**Challenge**
Please write out the entries again, requests included, from the line with "You are a GUI" to the line with "click(1121, 104)", both ends included, and shift each answer coordinate up by 35. Leave the pictures out.

**Exercise data**
►

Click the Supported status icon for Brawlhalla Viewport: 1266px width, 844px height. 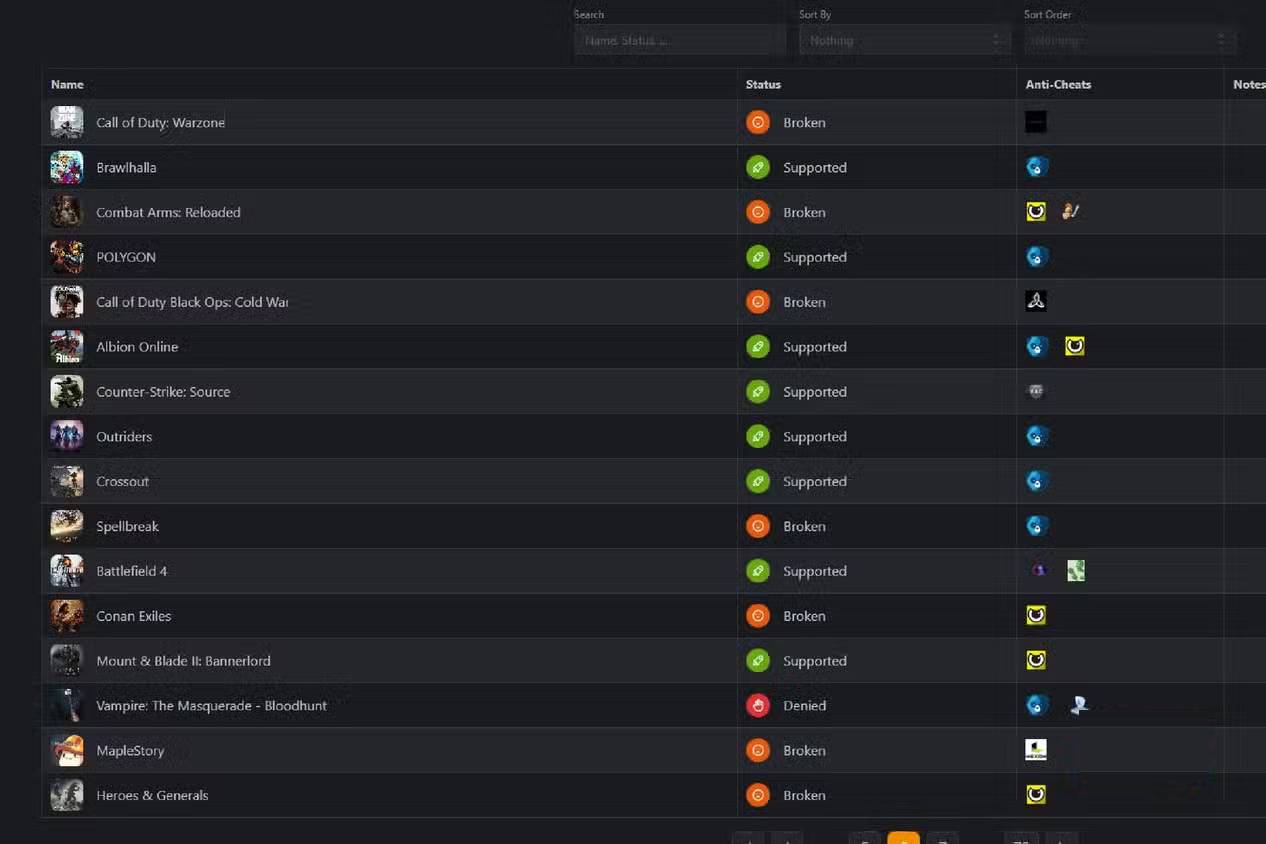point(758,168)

◄
►

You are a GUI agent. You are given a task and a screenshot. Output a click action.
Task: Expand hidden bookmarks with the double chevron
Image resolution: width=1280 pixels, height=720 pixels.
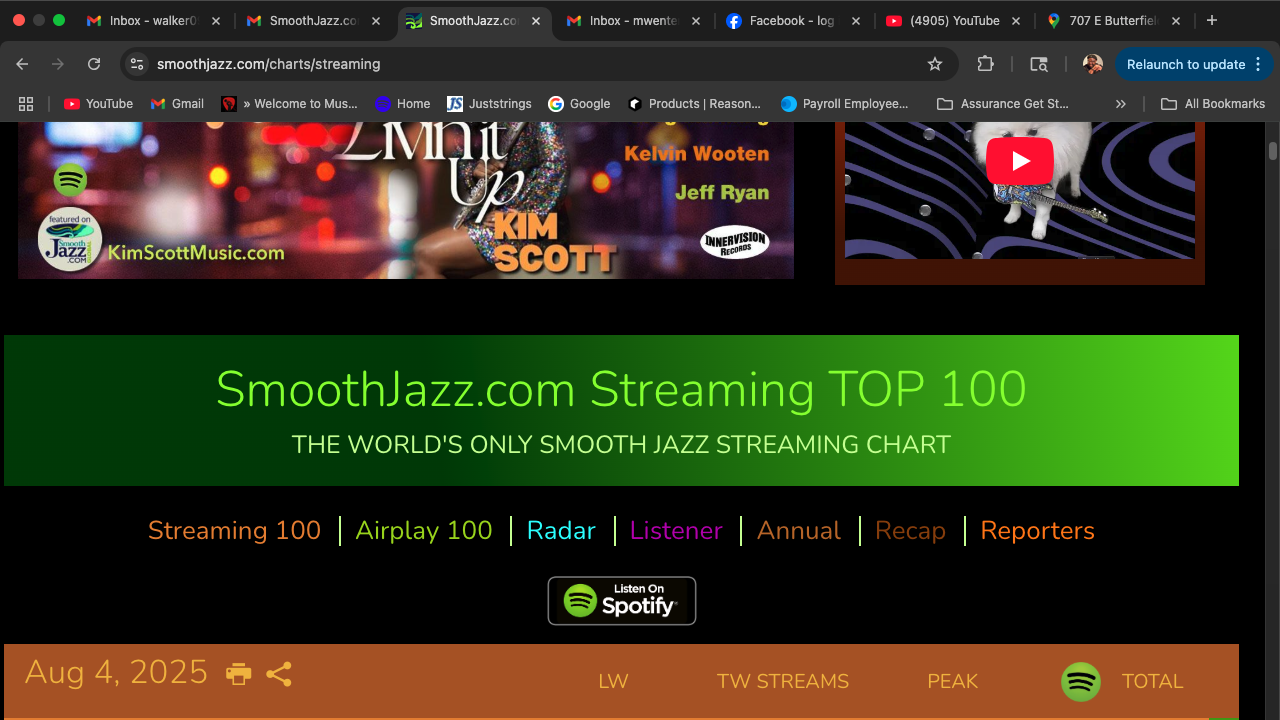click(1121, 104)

◄

**In response**
You are a GUI agent. You are given a task and a screenshot. Output a click action.
Task: Expand hidden bookmarks with the double chevron
Image resolution: width=1280 pixels, height=720 pixels.
click(1156, 139)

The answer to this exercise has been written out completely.